Text section
━━━━━━━━━━━━━━━━━━━━
Java, Objects, and Tools
in Compiler Construction

Axel-Tobias Schreiner

Department of Mathematics and Computer Science

University of Osnabrück, Germany

http://www.inf.uos.de/axel/talks/cb-tools/ [ pdf ] [ code ] [ code.zip ]

Object-oriented approaches can be used to advantage in numerous places in compiler construction. This talk gives an overview and then demonstrates some freely available tools:

a Java-based implementation of lex for lexical analysis

two implementations of yacc supporting bottom-up syntax analysis

a Java-based generator supporting top-down syntax analysis

an EBNF-based generator supporting top-town syntax analysis

The tools should come in handy even if you are not planning to build a compiler next week.

Contents

See Objects in compiler construction.

See Lexical analysis with patterns: JLex.

See Bottom-up syntax analysis: CUP.

See Bottom-up syntax analysis: jay.

See Top-down syntax analysis and tree building: JavaCC, JJTree.

See Top-down syntax analysis with objects: oops.

See Summary.

Links

JLex homepage

1.2.5 5/16/00

CUP homepage

0.10j 7/99

jay homepage

0.7 1998

JavaCC homepage

2.0 2000 (fake)

oops homepage

2000

German lecture notes

1998

Objects in compiler construction

 

symbol table and symbols can be objects

 

processor is generated from specification, takes sentence to tree

tree can consist of objects --
messages for semantic analysis and code generation

image can consist of (persistent) objects --
messages for interpretation and/or code generation

Lexical analysis with patterns: JLex

JLex is a largely compatible implementation of lex / flex in Java and targeted to Java.

JLex accepts a table of regular expressions and actions -- expressed in Java -- and produces a scanner class with a method yylex() that reads the longest input to match one of the regular expressions and executes the corresponding action.

Many, at times cryptic options preceding the table configure the scanner class, the return type of yylex() , etc. There are some problems in dealing with full Unicode.

JLex can be used to write filters and to create scanners for compilers.

Examples

JLex/Num.lex

numbers the lines of a source file

JLex/Pat.lex

shows typical patterns

Incantations

$ java -classpath JLex.jar JLex.Main Num.lex

$ mv Num.lex.java Num.java

$ javac Num.java

$ java Num

hello, world

1 hello, world

Bottom-up syntax analysis: CUP

CUP is a somewhat compatible implementation of yacc/bison in Java and targeted to Java.

CUP accepts an LALR(1) grammar -- expressed in BNF -- and actions -- expressed in Java -- and produces a parser class with a method parse() that matches a sentence over the grammar and executes the actions as the phrases are reduced.
━━━━━━━━━━━━━━━━━━━━
Stored items
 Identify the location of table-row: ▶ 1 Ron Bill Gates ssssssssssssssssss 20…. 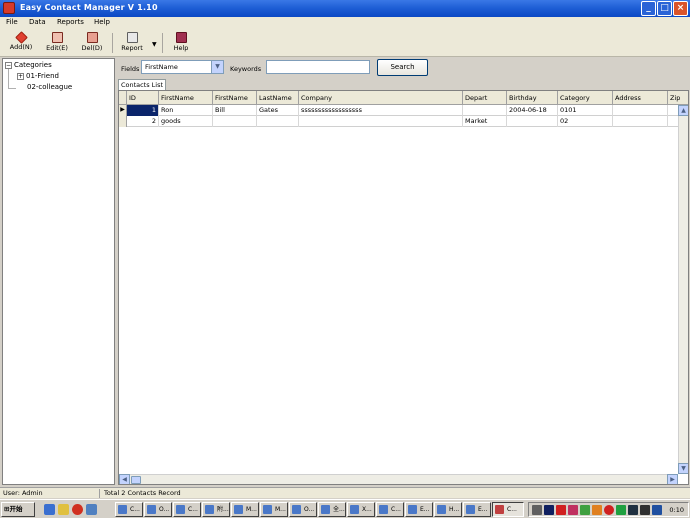
(404, 110).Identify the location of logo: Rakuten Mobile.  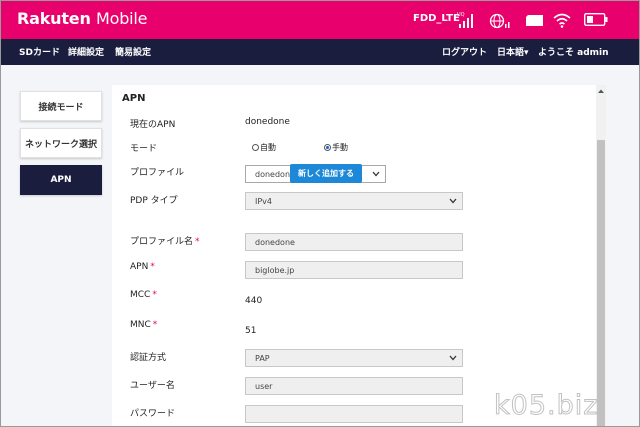
(82, 18).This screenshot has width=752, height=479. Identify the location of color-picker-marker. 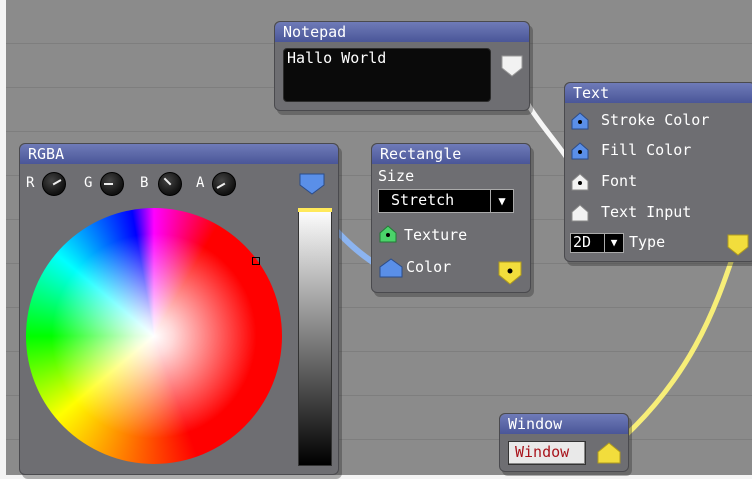
(256, 261).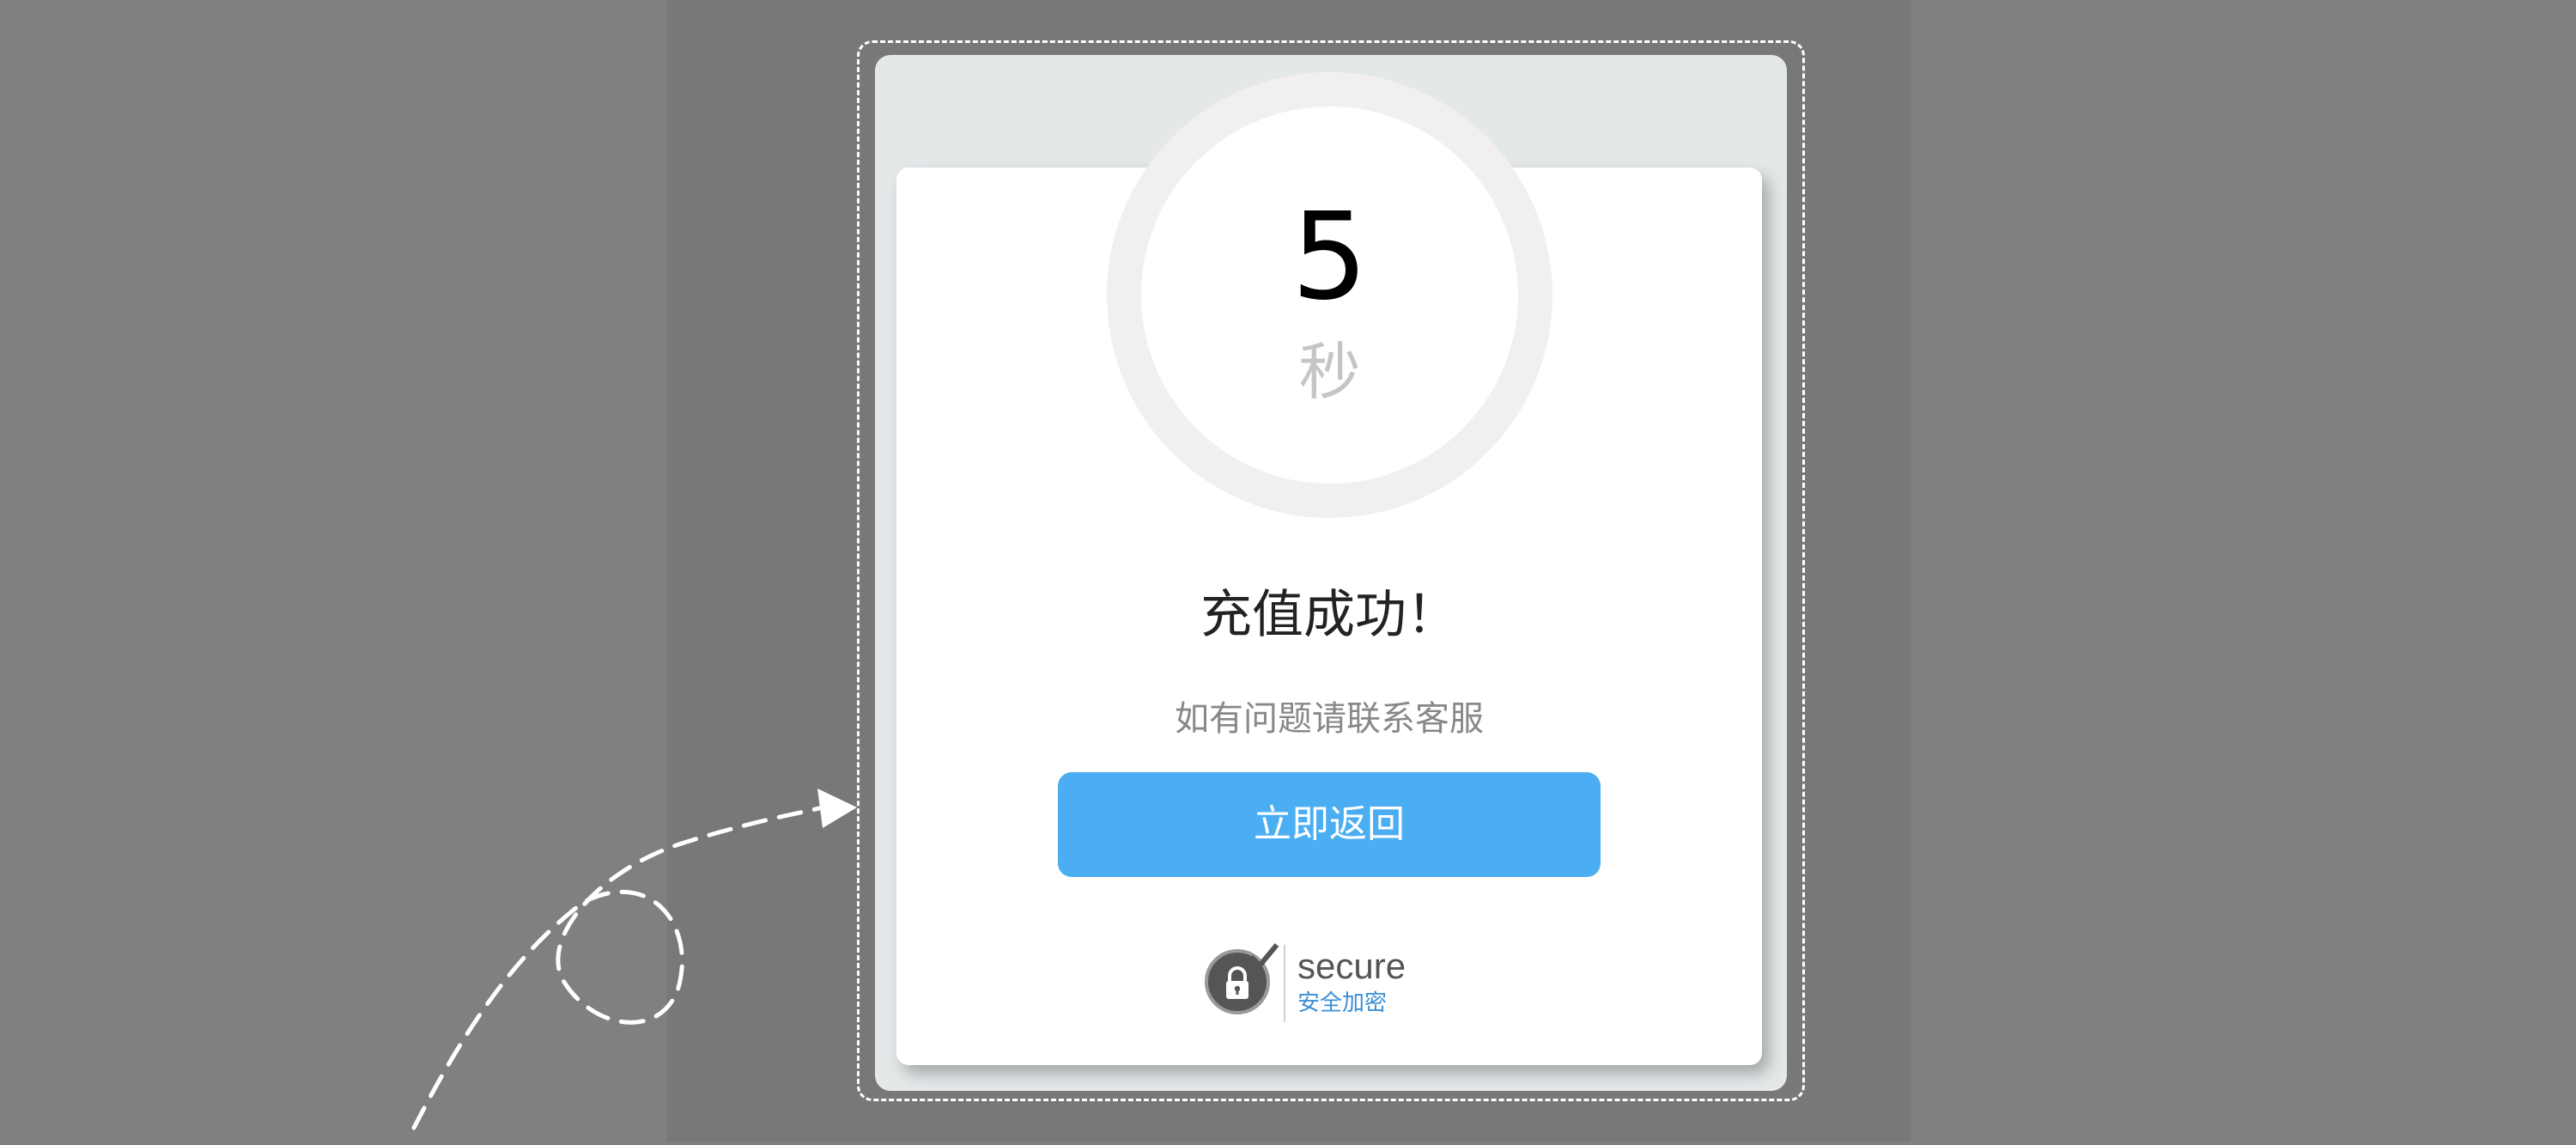  I want to click on arrow-path, so click(618, 967).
━━━━━━━━━━━━━━━━━━━━
Tasks to carry out
a. Answer these questions from the compiler construction talk:
(i) What version number and date are listed for the JLex homepage?
(ii) What is the name of the method in the scanner class that JLex produces?
(iii) What kind of grammar does CUP accept, and in what notation is it expressed?
b. Reproduce word for word the passage of the compiler construction talk starting with "http://www.inf.uos.de/axel/talks/cb-tools/ [ pdf" and going on through "compiler next week.".

Solutions by task
a.
(i) 1.2.5, 5/16/00
(ii) yylex()
(iii) An LALR(1) grammar, expressed in BNF

b.
http://www.inf.uos.de/axel/talks/cb-tools/ [ pdf ] [ code ] [ code.zip ]

Object-oriented approaches can be used to advantage in numerous places in compiler construction. This talk gives an overview and then demonstrates some freely available tools:

a Java-based implementation of lex for lexical analysis

two implementations of yacc supporting bottom-up syntax analysis

a Java-based generator supporting top-down syntax analysis

an EBNF-based generator supporting top-town syntax analysis

The tools should come in handy even if you are not planning to build a compiler next week.